▶ **Stated goal 1**:
In the records, write out unchanged the lines that begin with the one containing "You are a computer-use agent. The image" and continue through the one containing "will click(129, 392).", both of those lines included.

How to add heatmap to quantmod::chart_Series?

I would like to plot heatmap(s) below quantmod::chart_Series(). How to add the below heatmap to chart_Series (or xts::plot.xts):
library(quantmod)
# Get data fro symbol from Google Finance
symbol <- "SPY"
src <- "google"
from <- "2017-01-01"
symbolData <- getSymbols(symbol, src=src, from=from, auto.assign=FALSE)
# Calculate simple returns
symbolData.ret <- ROC(Cl(symbolData), type="discrete")
# Calculate lagged autocorrelations (Pearson correlation for each value of lag)
nLags <- 100
averageLength <- 3
symbolData.laggedAutocorr <- matrix(0, nLags, NROW(symbolData.ret))
for (lag in 2: nLags) {
# Set the average length as M
if (averageLength == 0) M <- lag
else M <- averageLength
symbolData.laggedAutocorr[lag, ] <- runCor(symbolData.ret, lag(symbolData.ret, lag), M)

▶ **Stated goal 2**:
For each statement, answer yes or no according to the chart_Series heatmap question, and quote the words that decide it: (a) the ticker symbol used is SPY; (b) the data is pulled from Yahoo Finance; (c) the number of lags is set to 50.

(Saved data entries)
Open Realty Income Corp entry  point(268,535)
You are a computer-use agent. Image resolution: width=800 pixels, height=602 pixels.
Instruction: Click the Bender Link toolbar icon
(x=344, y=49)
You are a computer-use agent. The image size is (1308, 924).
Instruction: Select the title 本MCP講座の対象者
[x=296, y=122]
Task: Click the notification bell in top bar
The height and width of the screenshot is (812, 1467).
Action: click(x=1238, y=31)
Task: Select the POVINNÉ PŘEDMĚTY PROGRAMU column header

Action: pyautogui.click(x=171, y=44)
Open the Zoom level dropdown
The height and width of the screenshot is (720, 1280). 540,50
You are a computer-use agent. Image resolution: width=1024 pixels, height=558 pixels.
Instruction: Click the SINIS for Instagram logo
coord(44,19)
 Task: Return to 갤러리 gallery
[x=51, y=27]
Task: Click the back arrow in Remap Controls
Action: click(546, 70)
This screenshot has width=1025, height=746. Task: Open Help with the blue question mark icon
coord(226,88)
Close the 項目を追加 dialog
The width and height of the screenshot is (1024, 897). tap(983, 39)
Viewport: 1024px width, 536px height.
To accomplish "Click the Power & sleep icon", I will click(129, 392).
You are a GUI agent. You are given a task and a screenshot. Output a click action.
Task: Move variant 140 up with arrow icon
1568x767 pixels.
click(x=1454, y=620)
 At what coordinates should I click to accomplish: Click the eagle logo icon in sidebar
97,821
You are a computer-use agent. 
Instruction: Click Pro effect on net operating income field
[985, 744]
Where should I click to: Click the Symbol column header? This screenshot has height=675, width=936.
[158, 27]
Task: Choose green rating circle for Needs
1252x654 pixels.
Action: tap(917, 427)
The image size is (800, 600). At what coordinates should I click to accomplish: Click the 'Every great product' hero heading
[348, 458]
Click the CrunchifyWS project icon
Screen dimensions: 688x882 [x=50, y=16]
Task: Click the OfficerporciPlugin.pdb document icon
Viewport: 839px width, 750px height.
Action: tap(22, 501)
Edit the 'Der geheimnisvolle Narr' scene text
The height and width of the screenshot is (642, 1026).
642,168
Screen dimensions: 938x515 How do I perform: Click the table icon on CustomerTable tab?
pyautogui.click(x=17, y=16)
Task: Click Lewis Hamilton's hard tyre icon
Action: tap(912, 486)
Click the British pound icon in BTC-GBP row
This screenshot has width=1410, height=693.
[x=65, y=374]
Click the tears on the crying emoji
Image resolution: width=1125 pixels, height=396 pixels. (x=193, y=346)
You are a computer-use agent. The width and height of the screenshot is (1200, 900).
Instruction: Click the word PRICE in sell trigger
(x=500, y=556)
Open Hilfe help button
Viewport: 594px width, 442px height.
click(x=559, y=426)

▶ **Task answer 1**:
You are a computer-use agent. The image size is (1308, 924).
Instruction: Select the title 本MCP講座の対象者
[x=296, y=122]
Task: Click the notification bell in top bar
The height and width of the screenshot is (812, 1467).
Action: click(x=1238, y=31)
Task: Select the POVINNÉ PŘEDMĚTY PROGRAMU column header

Action: pyautogui.click(x=171, y=44)
Open the Zoom level dropdown
The height and width of the screenshot is (720, 1280). 540,50
You are a computer-use agent. Image resolution: width=1024 pixels, height=558 pixels.
Instruction: Click the SINIS for Instagram logo
coord(44,19)
 Task: Return to 갤러리 gallery
[x=51, y=27]
Task: Click the back arrow in Remap Controls
Action: click(546, 70)
This screenshot has width=1025, height=746. Task: Open Help with the blue question mark icon
coord(226,88)
Close the 項目を追加 dialog
The width and height of the screenshot is (1024, 897). tap(983, 39)
Viewport: 1024px width, 536px height.
To accomplish "Click the Power & sleep icon", I will click(129, 392).

▶ **Task answer 2**:
(a) Yes: "symbol <- "SPY""
(b) No: "src <- "google""
(c) No: "nLags <- 100"